2025-10-29 00:05:48,141 - ERROR - Unable to process page_001_chunk_00: Responses.create() got an unexpected keyword argument 'response_format'

The error repeats for each page until the run is interrupted. 【d9a4f4†L1-L2】【8b4d30†L1-L16】

Action items while reproducing:

  • Confirm the installed openai package version (pip show openai). Versions prior to 1.12.0 do not yet accept response_format.
  • Option 1: upgrade the SDK (pip install --upgrade openai) so response_format={"type": "json_object"} is supported.
  • Option 2: remove the response_format argument and parse raw JSON manually, but that reintroduces non-JSON responses.
  • Document which option you choose and capture the resulting behavior (successful rule extraction counts or new errors).

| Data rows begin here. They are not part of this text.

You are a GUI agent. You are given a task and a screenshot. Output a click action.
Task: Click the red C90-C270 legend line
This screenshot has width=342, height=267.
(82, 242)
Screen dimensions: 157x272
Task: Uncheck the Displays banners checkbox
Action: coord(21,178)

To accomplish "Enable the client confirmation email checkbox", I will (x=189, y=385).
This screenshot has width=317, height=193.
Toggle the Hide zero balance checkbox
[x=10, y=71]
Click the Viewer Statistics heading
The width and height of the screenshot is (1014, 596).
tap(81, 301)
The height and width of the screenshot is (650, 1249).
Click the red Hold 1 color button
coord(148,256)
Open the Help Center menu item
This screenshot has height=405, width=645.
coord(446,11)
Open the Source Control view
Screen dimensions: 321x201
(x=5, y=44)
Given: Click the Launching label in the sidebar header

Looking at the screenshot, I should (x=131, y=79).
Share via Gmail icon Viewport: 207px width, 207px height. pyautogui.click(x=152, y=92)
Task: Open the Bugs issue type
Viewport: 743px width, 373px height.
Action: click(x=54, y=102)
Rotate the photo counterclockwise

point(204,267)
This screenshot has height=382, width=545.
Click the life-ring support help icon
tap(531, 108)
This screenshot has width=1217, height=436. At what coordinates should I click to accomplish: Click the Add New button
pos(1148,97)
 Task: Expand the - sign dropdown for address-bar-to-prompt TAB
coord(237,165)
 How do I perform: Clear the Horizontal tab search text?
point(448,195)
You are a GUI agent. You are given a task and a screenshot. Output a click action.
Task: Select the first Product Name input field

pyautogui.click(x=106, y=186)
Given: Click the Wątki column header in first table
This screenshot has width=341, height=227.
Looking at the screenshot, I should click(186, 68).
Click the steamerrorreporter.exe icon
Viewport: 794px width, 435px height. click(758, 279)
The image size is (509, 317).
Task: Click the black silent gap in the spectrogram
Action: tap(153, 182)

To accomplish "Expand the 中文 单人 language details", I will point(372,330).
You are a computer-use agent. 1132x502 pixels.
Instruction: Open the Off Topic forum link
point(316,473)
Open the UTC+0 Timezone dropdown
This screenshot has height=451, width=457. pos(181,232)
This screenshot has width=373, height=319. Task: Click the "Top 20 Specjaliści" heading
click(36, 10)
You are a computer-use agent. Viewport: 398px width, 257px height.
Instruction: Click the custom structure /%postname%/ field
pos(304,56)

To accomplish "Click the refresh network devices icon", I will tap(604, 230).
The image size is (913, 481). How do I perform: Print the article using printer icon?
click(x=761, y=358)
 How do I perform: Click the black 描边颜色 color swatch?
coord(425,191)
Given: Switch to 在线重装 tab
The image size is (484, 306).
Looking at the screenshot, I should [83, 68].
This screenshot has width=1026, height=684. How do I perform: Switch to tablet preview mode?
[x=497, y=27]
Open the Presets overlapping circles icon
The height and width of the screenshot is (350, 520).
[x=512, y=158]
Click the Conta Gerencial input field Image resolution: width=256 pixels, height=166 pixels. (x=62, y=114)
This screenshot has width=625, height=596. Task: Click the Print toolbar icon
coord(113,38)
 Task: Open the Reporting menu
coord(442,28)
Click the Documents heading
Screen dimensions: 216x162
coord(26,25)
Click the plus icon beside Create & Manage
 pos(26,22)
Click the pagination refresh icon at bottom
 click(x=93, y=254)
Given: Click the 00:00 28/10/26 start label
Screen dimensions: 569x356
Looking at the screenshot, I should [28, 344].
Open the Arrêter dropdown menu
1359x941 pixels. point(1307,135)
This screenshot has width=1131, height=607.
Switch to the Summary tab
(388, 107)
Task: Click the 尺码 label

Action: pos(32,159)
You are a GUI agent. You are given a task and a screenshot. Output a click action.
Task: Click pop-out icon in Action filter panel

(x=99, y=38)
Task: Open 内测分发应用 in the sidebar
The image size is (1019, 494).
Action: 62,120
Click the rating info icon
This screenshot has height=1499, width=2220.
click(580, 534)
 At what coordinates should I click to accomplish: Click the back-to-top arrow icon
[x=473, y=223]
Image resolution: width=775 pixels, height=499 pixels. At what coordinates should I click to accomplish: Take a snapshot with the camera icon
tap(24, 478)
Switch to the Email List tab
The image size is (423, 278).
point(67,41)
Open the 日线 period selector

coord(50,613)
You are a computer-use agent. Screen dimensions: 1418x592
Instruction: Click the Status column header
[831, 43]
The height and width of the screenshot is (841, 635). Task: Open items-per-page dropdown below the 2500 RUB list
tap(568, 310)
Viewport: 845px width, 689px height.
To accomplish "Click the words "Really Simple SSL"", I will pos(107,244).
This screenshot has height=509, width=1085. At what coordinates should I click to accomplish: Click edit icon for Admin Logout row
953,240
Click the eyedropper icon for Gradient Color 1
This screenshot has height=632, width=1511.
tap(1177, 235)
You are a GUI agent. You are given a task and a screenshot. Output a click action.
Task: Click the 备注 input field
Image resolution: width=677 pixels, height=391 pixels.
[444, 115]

3. Prime Intellect RL gym readiness

Once data/training_datasets_stoney.jsonl exists, install and smoke-test the bundled RL environment:

pip install -e environments/stoney_nakoda_translation
uv run vf-eval stoney-nakoda-translation -a '{"dataset_path": "data/training_datasets_stoney.jsonl", "max_examples": 50}'

The environment expects the task JSONL generated above and exposes configuration knobs documented in environments/stoney_nakoda_translation/README.md. 【F:environments/stoney_nakoda_translation/README.md†L1-L60】

Record evaluation metrics (exact_match_reward, char_overlap_reward, pattern_reward) and any loader issues (e.g., missing dataset path).


Failure logging template

Stage: <dictionary generation | format conversion | fine-tune | grammar extraction | task generation | RL eval>
Command: <exact command>
Timestamp (UTC): <YYYY-MM-DD HH:MM>
Observed behavior: <error message or anomaly>
Artifacts: <paths, line counts, checkpoint names>
Next action: <retry, upgrade dependency, open issue>

Keep this document updated as you resolve blockers so future operators have an authoritative runbook.